== Segment start ==

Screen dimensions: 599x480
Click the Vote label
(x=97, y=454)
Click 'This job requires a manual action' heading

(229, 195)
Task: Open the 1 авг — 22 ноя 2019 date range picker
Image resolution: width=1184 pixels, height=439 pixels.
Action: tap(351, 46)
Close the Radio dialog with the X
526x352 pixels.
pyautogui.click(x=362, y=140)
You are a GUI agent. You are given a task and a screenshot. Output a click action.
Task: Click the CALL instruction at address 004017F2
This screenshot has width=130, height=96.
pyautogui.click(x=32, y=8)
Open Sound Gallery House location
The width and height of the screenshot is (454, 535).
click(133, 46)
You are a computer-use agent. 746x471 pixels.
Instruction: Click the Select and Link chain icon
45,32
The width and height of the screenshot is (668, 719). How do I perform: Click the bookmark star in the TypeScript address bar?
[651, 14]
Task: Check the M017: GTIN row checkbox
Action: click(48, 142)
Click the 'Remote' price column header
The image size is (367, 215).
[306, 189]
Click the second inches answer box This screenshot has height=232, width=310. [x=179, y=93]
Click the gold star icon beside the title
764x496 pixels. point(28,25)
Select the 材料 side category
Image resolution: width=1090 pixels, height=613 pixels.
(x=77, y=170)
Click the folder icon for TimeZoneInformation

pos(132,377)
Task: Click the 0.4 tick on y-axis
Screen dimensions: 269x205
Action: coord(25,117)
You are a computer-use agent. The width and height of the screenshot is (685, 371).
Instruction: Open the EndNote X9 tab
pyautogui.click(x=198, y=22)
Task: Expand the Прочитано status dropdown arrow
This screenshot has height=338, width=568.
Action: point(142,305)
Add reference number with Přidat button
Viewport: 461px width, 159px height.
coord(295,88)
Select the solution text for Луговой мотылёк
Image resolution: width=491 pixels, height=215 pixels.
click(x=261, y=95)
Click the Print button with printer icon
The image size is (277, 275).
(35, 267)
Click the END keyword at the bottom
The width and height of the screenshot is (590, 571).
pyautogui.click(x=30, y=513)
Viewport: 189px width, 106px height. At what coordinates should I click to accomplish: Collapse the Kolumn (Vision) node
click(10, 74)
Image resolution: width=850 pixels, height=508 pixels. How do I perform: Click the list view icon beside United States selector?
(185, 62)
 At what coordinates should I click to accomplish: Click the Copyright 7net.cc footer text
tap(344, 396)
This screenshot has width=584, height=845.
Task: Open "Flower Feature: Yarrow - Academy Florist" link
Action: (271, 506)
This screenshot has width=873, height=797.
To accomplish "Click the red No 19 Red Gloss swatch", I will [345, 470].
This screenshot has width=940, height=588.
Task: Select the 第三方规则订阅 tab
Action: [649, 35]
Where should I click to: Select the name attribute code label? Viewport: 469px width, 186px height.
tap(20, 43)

== Segment end ==

Reply with nothing but the number of lines in the listing that include the string "button".

2